:: FRAGMENTO DE TEXTO ::

Por ejemplo, las hogazas —como las de Astorga o León— se cuecen con pesos generosos, a veces superiores a los dos kilos, pensadas para durar varios días en despensas de madera y cocinas pausadas. El pan feo zamorano, con su aspecto rústico y amorfo, encierra una miga sabrosa y duradera. En Bembibre, se le conoce como hogacina. El panín, más pequeño, es hijo de la misma estirpe. Hay roscas, trenzas —formas simbólicas de herencia posiblemente judía—, panes de uña, panes trenzados leoneses, hogazas estrelladas, pan coleta, etc. Toda una cartografía comestible que habla con una voz de horno antiguo. El término hogaza hunde sus raíces en fogaza, voz antigua que en el siglo XVII designaba al pan basto, hecho con harina sin cernir, propio de gañanes y pastores. No se horneaba, sino que se enterraba en la ceniza, cerca del rescoldo, y allí tomaba cuerpo, sabor, rusticidad. Era un pan de caminos y chozos, de manos curtidas y jornadas largas, que hablaba de subsistencia y dignidad. Con el tiempo, la palabra se fue redondeando —como el propio pan— y pasó a nombrar esas piezas grandes, densas, de más de dos libras, que hoy reconocemos con esta denominación.

:::
:: BLOQUE DE DATOS ::

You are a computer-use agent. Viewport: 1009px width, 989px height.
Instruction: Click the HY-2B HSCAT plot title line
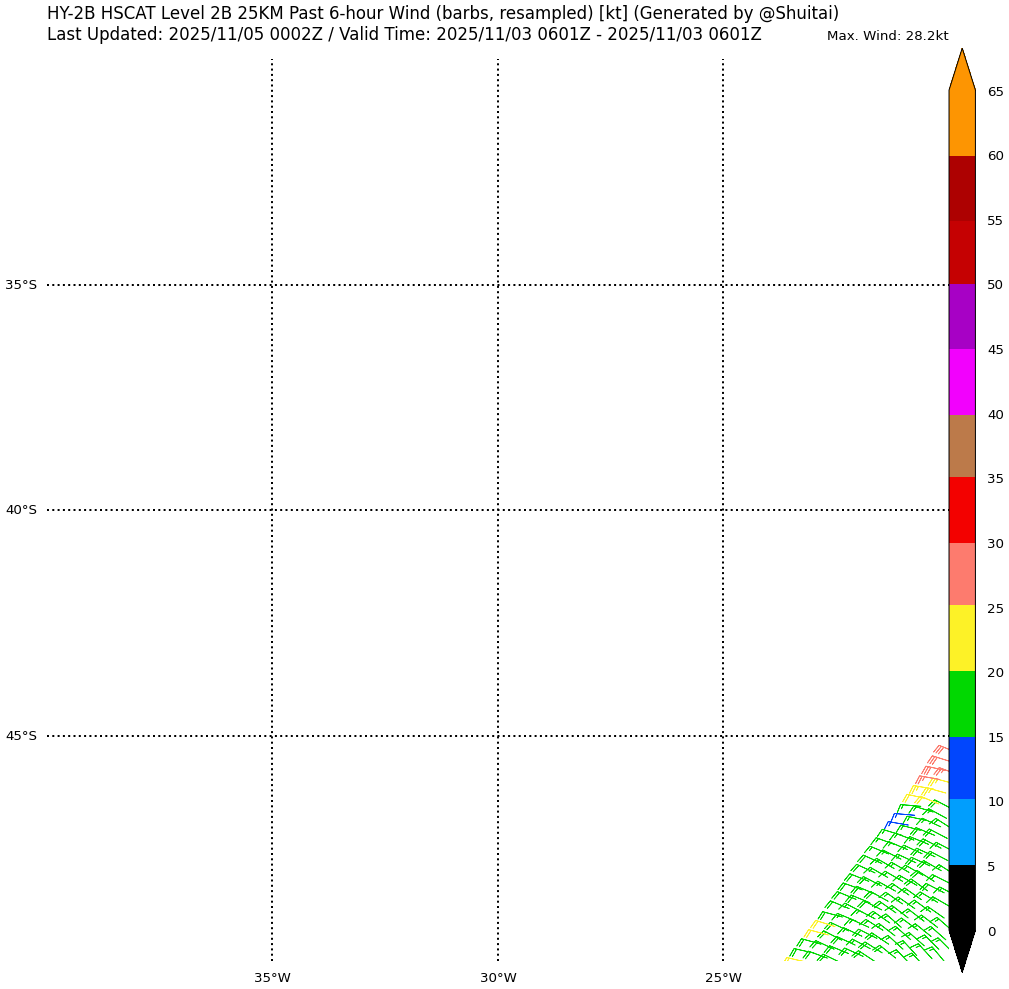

:::

TAREA A. Indica si cada afirmación coincide con el texto sobre el pan y cita las palabras que lo deciden: (i) El pan feo zamorano tiene una miga sabrosa y duradera. (ii) La fogaza del siglo XVII se cocía en el horno. (iii) Las hogazas de Astorga o León pueden pasar de los dos kilos.
TAREA B. Según el texto sobre el pan, ¿de qué palabra antigua viene el término hogaza?
TAREA C. Sigue escribiendo el texto sobre el pan a partir de donde termina.

RESPUESTA A.
(i) Sí: "encierra una miga sabrosa y duradera".
(ii) No: "No se horneaba, sino que se enterraba en la ceniza, cerca del rescoldo".
(iii) Sí: "a veces superiores a los dos kilos".

RESPUESTA B. De fogaza, una voz antigua que en el siglo XVII designaba al pan basto.

RESPUESTA C.
Pero es el pan candeal el que define el alma más íntima. Llamado también pan blanco, sobao, bregado, de cuatro canteros, amacerado o español es un pan de miga apretada, textura firme, corteza lisa y dorada. Se elabora con harinas de trigo muy blancas, de gran fuerza, y una hidratación mínima: entre el 40 y el 45%. Esa escasez de agua obliga a un trabajo manual o mecánico intensivo. Se amasa, se refina, se soba una y otra vez mediante cilindros que recuerdan más a un telar que a un horno. La técnica no admite prisas. El resultado es un pan limpio, duradero, de una elegancia austera.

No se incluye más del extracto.